» Objective
Transfer the part of the records that opens with the line containing "You are a GUI" and runs through the end of the records, requests included, with 10 added to every coordinate in the answers. Leave the pictures out of your answer.

» Data to process
* start *
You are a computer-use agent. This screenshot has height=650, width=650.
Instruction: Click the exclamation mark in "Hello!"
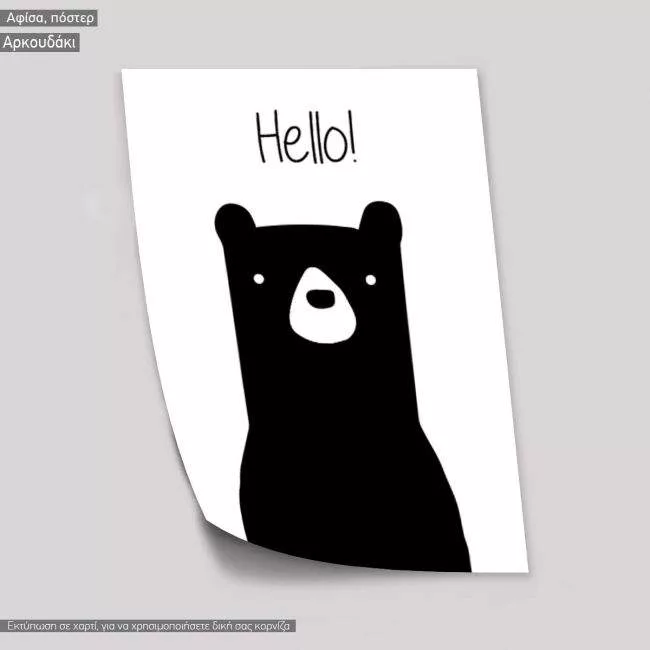(350, 138)
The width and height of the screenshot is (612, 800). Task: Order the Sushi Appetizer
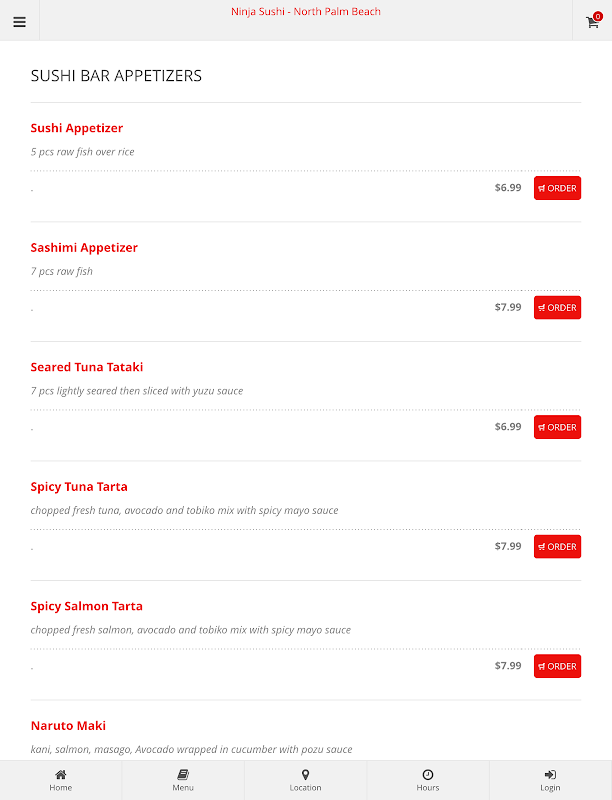pos(557,188)
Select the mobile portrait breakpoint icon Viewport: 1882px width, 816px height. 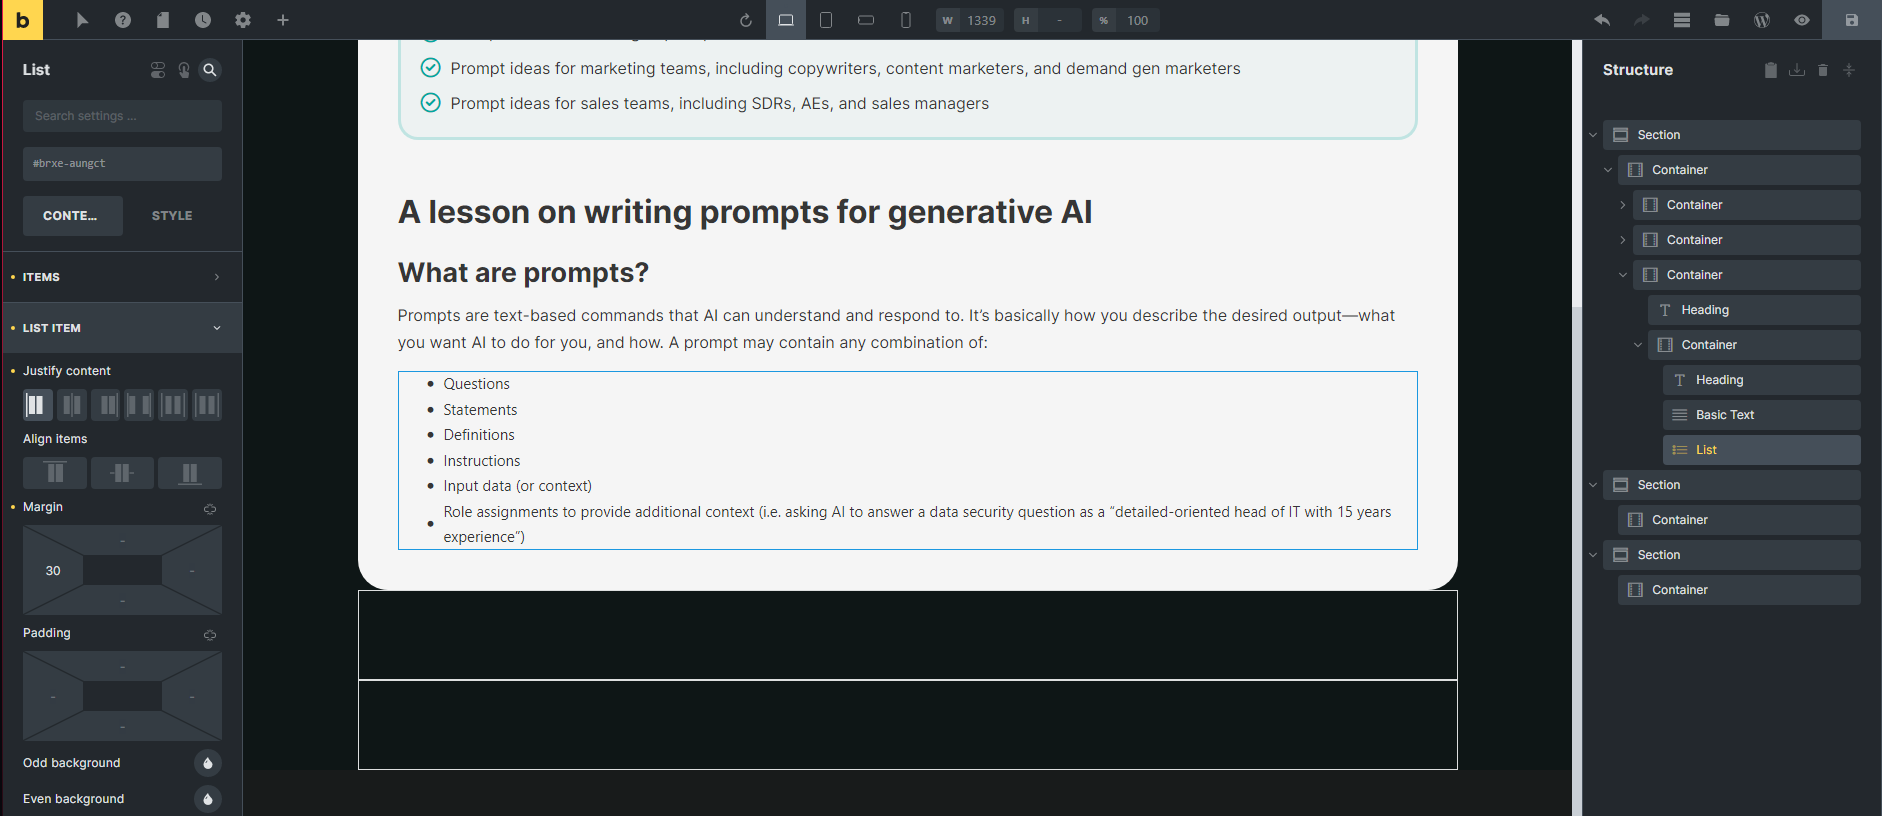click(906, 20)
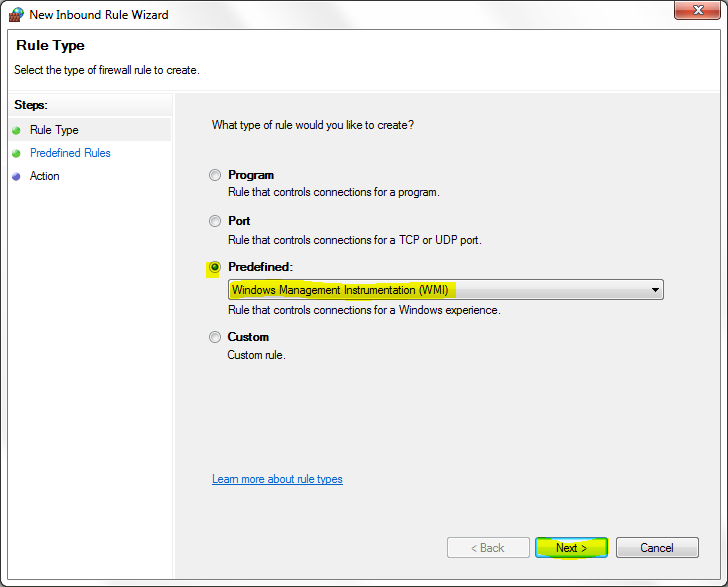
Task: Close the New Inbound Rule Wizard window
Action: coord(697,12)
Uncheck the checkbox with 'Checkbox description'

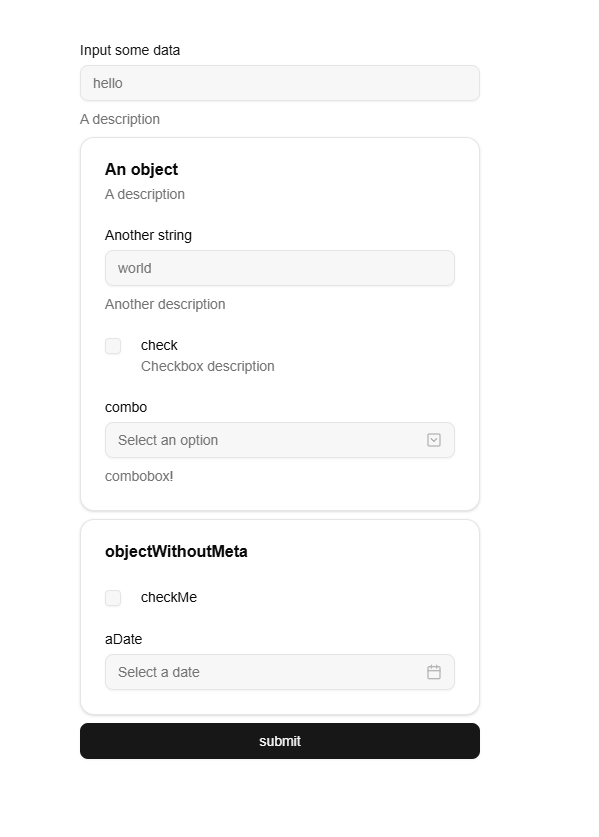click(113, 346)
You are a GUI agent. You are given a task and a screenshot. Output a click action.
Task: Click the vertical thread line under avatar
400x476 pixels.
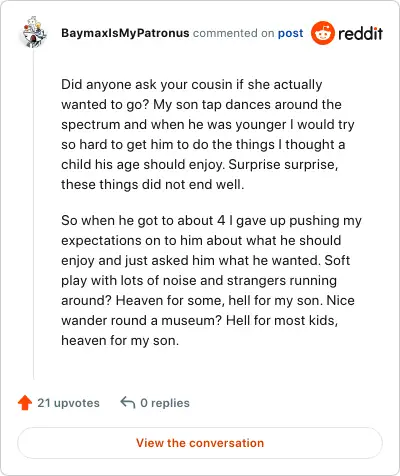click(x=34, y=213)
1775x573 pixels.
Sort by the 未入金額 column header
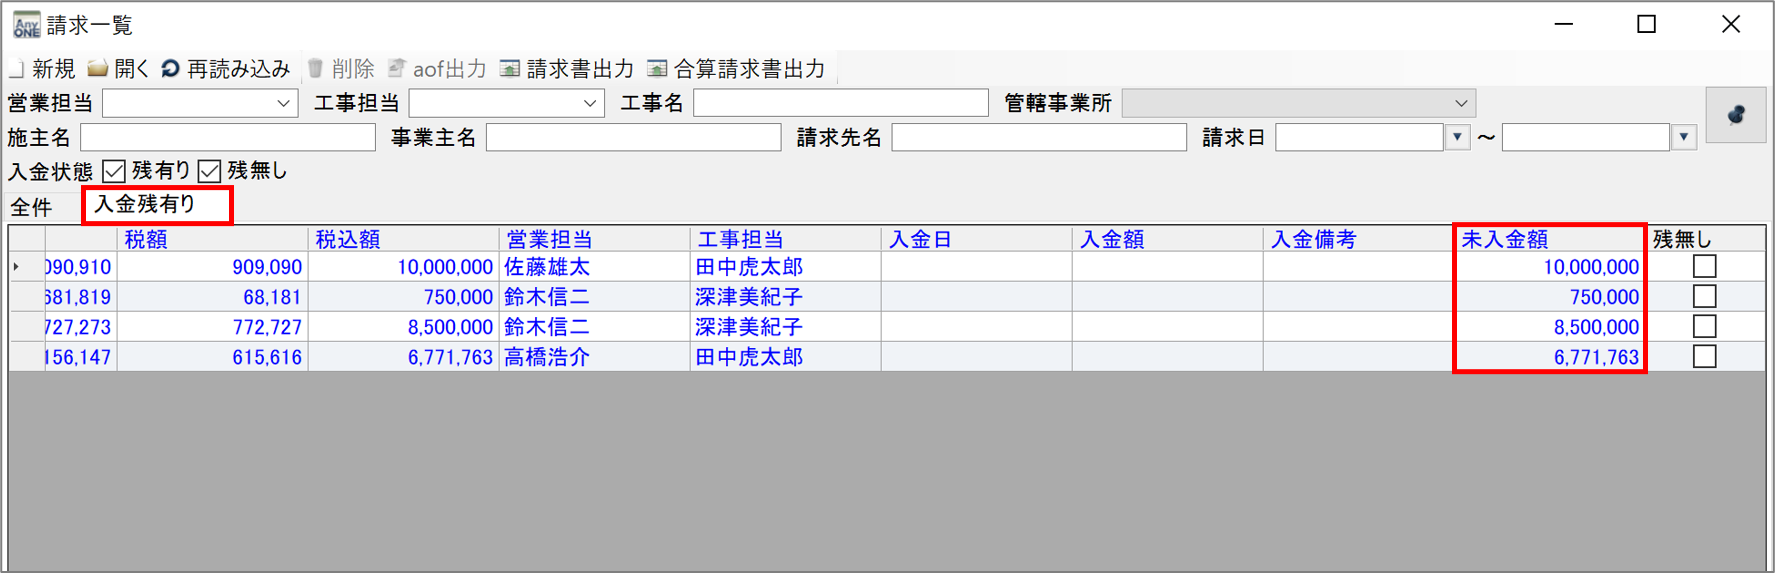(1504, 239)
* end *
» Task answer
You are a GUI agent. You are given a task and a screenshot. Output a click action.
Task: Click the vertical thread line under avatar
400x476 pixels.
click(x=44, y=223)
1775x573 pixels.
Sort by the 未入金額 column header
(1514, 249)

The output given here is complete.